第1章 出会い
その後も体育館内で練習の準備をしている様子を眺めていると、ちらほらと他の部員も集まり始めた。
「おー、やってるやってる」
「あ、大地、おせーぞー!もう新入部員候補が数人来てるんだからな!」
菅原先輩に大地と呼ばれたその人は、言われなくても部長さんかな?と思わせる風格と威厳があった。

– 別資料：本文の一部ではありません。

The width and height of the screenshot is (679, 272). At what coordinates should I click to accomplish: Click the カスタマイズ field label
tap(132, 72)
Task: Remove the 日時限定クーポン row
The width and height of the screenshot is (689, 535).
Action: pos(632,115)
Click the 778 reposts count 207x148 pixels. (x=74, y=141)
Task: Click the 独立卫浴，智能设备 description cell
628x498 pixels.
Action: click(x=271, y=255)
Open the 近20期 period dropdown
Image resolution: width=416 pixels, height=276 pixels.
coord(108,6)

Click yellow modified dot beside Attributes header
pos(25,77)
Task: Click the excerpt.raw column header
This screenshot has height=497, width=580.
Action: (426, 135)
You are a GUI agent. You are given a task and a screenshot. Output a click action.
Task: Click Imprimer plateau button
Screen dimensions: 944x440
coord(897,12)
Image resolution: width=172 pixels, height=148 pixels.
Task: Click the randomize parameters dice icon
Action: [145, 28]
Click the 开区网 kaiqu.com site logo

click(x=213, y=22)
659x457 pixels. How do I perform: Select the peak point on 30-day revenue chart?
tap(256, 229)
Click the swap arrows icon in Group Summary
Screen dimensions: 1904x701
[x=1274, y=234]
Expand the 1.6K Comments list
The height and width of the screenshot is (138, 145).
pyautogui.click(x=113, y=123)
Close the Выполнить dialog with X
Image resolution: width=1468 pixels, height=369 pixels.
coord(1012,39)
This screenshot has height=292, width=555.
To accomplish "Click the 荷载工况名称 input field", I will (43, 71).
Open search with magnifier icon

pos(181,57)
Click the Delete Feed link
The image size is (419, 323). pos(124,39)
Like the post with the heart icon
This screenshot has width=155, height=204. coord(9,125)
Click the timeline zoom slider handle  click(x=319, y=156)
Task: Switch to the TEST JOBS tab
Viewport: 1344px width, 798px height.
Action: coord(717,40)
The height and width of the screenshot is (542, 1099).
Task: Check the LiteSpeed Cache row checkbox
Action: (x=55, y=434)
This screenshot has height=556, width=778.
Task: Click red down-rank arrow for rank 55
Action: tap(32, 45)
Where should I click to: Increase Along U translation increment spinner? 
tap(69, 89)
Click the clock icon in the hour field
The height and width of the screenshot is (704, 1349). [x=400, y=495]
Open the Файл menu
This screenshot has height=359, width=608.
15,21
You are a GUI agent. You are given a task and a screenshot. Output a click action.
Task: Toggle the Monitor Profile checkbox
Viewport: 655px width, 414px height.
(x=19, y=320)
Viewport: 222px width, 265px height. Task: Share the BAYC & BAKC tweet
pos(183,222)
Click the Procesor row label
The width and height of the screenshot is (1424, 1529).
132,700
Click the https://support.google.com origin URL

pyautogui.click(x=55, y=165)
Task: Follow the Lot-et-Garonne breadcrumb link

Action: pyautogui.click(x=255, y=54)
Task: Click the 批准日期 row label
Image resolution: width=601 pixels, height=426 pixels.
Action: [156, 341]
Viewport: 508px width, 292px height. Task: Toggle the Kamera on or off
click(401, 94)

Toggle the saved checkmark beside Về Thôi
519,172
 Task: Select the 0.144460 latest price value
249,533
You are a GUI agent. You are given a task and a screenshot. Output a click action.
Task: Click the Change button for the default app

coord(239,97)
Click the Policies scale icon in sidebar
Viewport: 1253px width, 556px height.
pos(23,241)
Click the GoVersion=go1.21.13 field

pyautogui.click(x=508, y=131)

「君はマネージャー希望かな?もしかして清水が声かけた子だったりして」
「ごめん大地、そのくだりもう一通り終わったんだ。彼女はマネージャー希望だけど、新入部員の1年が連れてきたんだよ。んで、今日は見学。してくんだよね?」
「はっ…はい!!」
菅原先輩のおかげで何回も同じやり取りをしなくて済みそうだ。
あと何人やってくるのかも分からないし、すごくありがたい。
「「ヘイ!1年ガール!ヘイ!!」」
声の方を見ると、二人の先輩らしき人が目をキラキラさせて立っていた。
「ようこそ烏野高校排球部へ!!俺は2年の田中だ!田中先輩と呼んでくれ!!」
「女子が増えるのは本当にありがたいことだ…!同じく2年、西谷だ!1年ガールよ…スーパーリベロのこの俺に惚れるなよ?」
どう反応していいか困っていると、また菅原先輩が助けてくれる。
「ごめんなー、バカで。適当にあしらっていいからな!」
「スガさーんそりゃないっすよー」
「…あははっ」
思わず笑ってしまう。
何だか面白そうな人たちだ。
「「「「…………」」」」」
「…え?あ、あれっ…ごめんなさい!私笑ったりして…」
気付けば先輩たちに笑っているところを凝視されていた。